***** DATA SUPPLIED *****

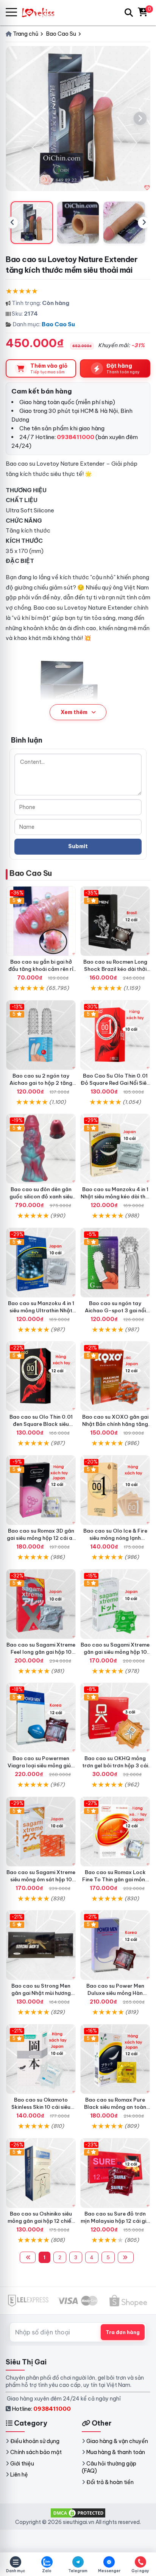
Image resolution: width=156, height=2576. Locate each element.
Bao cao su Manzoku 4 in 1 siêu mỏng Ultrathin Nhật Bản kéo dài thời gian (41, 1310)
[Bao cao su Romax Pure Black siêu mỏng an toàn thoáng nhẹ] (115, 2059)
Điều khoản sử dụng (34, 2441)
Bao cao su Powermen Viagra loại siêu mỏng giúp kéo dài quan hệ (41, 1765)
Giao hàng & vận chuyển (117, 2441)
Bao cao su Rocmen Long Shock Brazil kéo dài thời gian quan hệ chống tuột (115, 969)
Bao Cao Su (58, 324)
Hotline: (41, 2408)
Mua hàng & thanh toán (115, 2452)
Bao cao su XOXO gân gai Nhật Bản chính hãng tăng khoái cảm (115, 1424)
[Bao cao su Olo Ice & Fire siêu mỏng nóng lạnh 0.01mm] (115, 1490)
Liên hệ (19, 2474)
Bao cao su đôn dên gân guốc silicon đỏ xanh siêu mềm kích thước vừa (41, 1196)
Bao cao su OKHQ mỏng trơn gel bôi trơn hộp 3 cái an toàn (115, 1765)
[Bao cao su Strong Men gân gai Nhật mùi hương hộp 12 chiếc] (40, 1945)
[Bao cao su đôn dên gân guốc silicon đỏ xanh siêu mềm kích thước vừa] (40, 1148)
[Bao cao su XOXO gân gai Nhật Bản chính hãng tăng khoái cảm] (115, 1376)
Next (144, 223)
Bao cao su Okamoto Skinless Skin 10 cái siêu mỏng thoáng (40, 2107)
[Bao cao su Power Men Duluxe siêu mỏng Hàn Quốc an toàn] (115, 1945)
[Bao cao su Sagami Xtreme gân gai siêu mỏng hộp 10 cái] (115, 1604)
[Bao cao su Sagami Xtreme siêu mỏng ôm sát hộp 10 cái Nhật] (40, 1831)
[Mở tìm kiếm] (129, 12)
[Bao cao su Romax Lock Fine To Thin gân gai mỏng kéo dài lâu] (115, 1831)
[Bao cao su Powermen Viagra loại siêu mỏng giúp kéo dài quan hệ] (40, 1717)
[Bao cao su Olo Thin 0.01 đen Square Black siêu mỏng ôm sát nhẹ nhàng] (40, 1376)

*****

WORK TO BE COMPLETED —
Return each line from the entries above that includes "giúp".

FINISHED TASK —
Bao cao su Powermen Viagra loại siêu mỏng giúp kéo dài quan hệ (41, 1765)
[Bao cao su Powermen Viagra loại siêu mỏng giúp kéo dài quan hệ] (40, 1717)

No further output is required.